Слово «вытеснение» – своего рода эвфемизм. На самом деле это осознанная программа, решительное подведение черты и упоение новым стартом. Вольфганг Борхерт прекрасно понимал, что tabula rasa – это иллюзия. И чтó такое мучительные воспоминания, ему тоже не надо было объяснять. Забвение – вот главная утопия тех дней.
Написанное в конце 1945 года стихотворение Гюнтера Айха «Инвентаризация» приобрело даже статус своеобразного манифеста. Человек перечисляет свои пожитки, свое «приданое» для новой жизни:
- Вот моя фуражка,
- вот моя шинель,
- вот моя бритва
- в холщовом мешочке.
- <…>
- В моем подсумке пара
- носков шерстяных
- и что-то, о чем
- не скажу никому.
- <…>
- Вот мой блокнот,
- вот мой дождевик,
- вот мой утиральник,
- вот моя дратва.[15]
Это стихотворение благодаря своей вызывающей лаконичности стало хрестоматийным примером послевоенной литературы. Представители так называемой литературы руин отвергали пафос, потому что сами когда-то злоупотребляли им и теперь чувствовали себя жертвами самообмана. В руинах лежала и способность испытывать восторг. Люди теперь предпочитали лишь самое простое и свое собственное, то, что можно положить на стол, – таково было лирическое воззвание «скептического поколения», как окрестил это поколение с его ментальной амбивалентностью в 1957 году социолог Гельмут Шельски, что вызвало громкий резонанс. Лирическая инвентаризация Гюнтера Айха тоже обходит стороной воспоминания: автор не берет с собой в новую жизнь ничего, кроме недоверия и самых простых вещей – шинели, карандаша и дратвы (и чего-то, «о чем не скажу никому», – слова, которые являются, по сути, ключевым моментом стихотворения).[16]
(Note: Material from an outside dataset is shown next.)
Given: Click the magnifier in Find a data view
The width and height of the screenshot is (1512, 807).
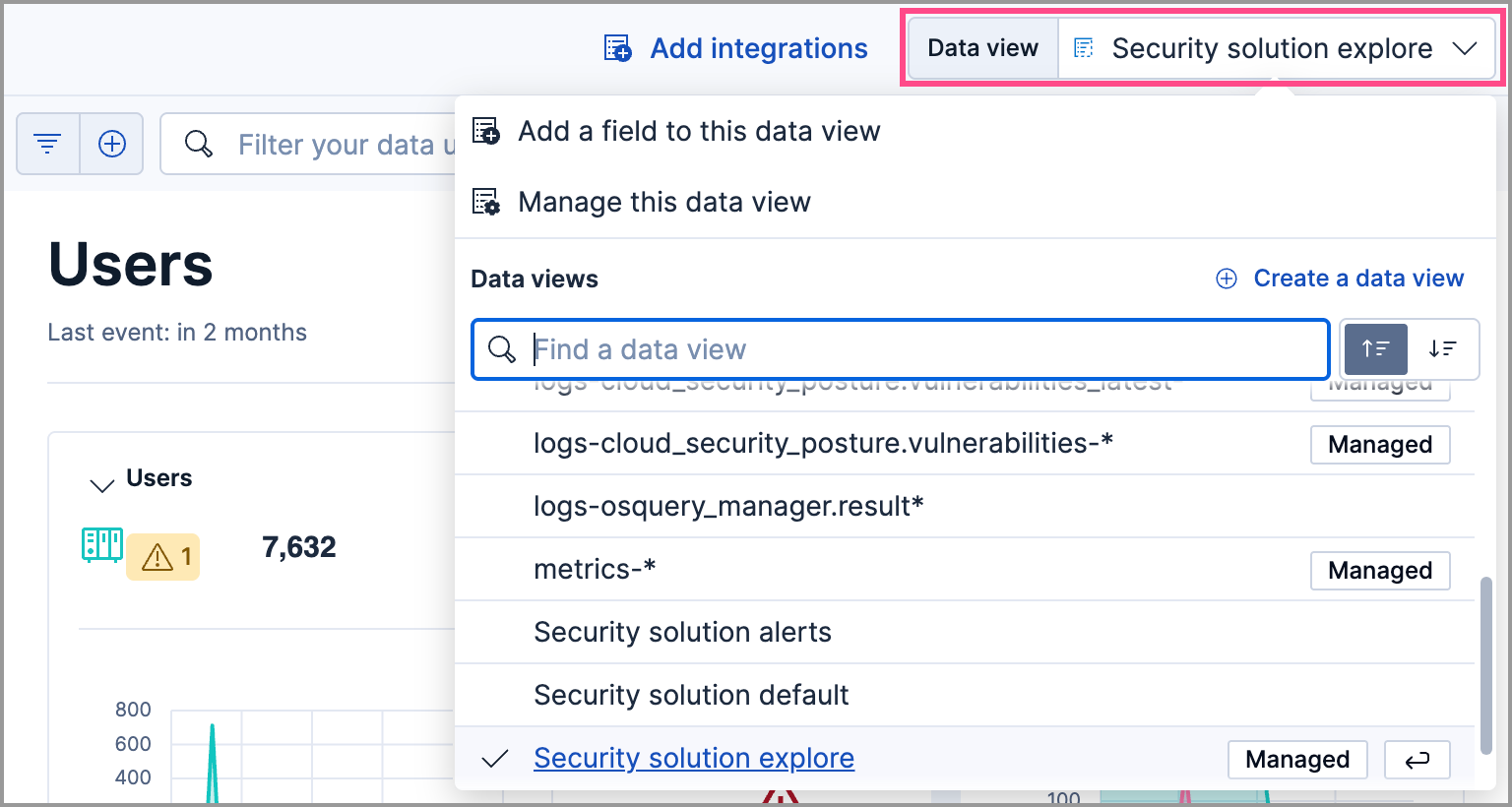Looking at the screenshot, I should pos(503,349).
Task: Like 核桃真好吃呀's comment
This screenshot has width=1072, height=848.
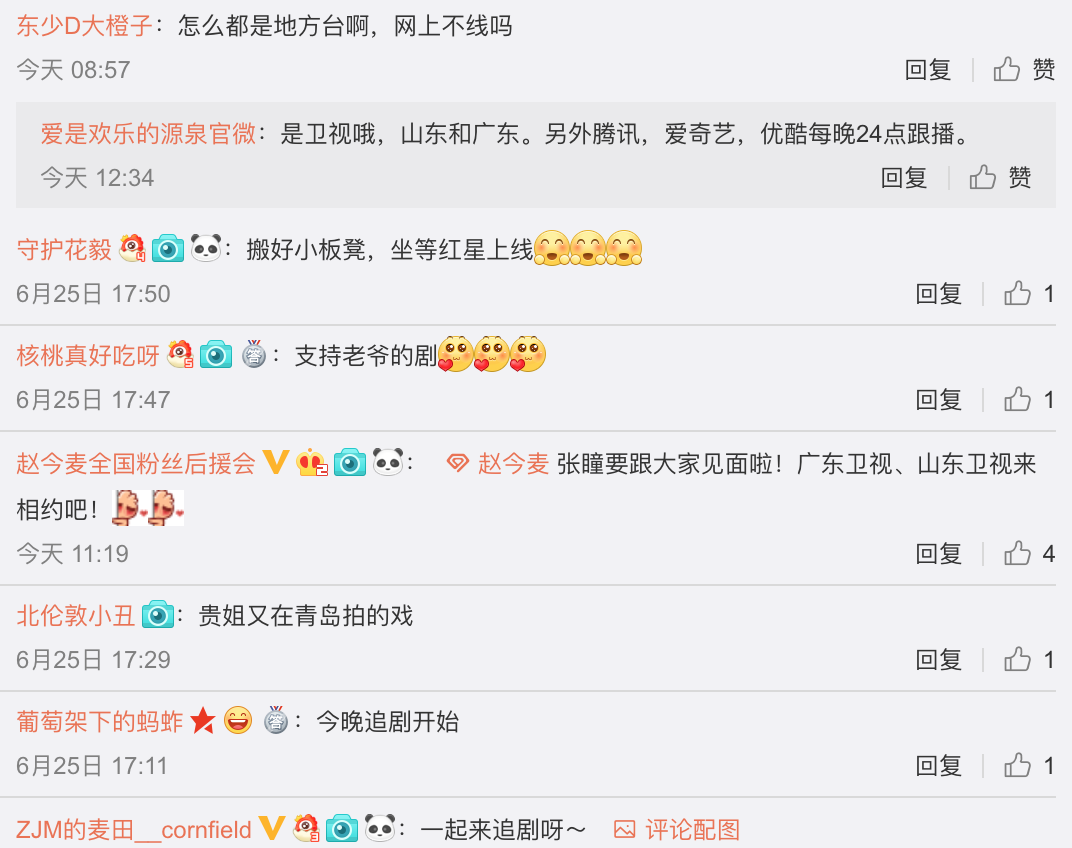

Марта Хиллерс в своем дневнике тоже занималась «инвентаризацией». Этот дневник приобрел известность благодаря холодному лаконизму и предельной откровенности, с которой Хиллерс описывала шквал изнасилований, обрушившийся на немецких женщин с приходом Красной армии. «Час ноль» остался в ее памяти как непрекращающийся сексуальный террор. Когда наконец все было позади, она 13 мая подвела итог: «С одной стороны, дела мои не так уж плохи. Я свежа и здорова. Физически совершенно не пострадала. У меня такое чувство, что я приобрела важные для дальнейшей жизни качества и свойства – что-то вроде перепонок для плавания в навозной жиже. Я вписываюсь в окружающий мир, я не боюсь испачкаться… С другой стороны – одни минусы. Я не понимаю, зачем мне жить дальше. Я никому не нужна, я просто торчу на месте и жду, не вижу перед собой ни цели, ни задач». Она проигрывает в уме несколько вариантов: уехать в Москву? Стать коммунисткой? Или художницей? Ни один вариант ее не устраивает. «Любовь? Любовь втоптана в грязь… Искусство? Оно для тех, у кого есть к нему призвание, а я всего лишь жалкий ремесленник и должна довольствоваться этой скромной ролью. Единственное место, где я могла бы быть полезной и желанной, – это узкий круг друзей. Остальное – просто ожидание конца. И все же жизнь, эта странная и темная авантюра, меня манит. Я продолжаю жить хотя бы из любопытства. И потому, что мне приятно дышать и чувствовать свое здоровое тело».[17]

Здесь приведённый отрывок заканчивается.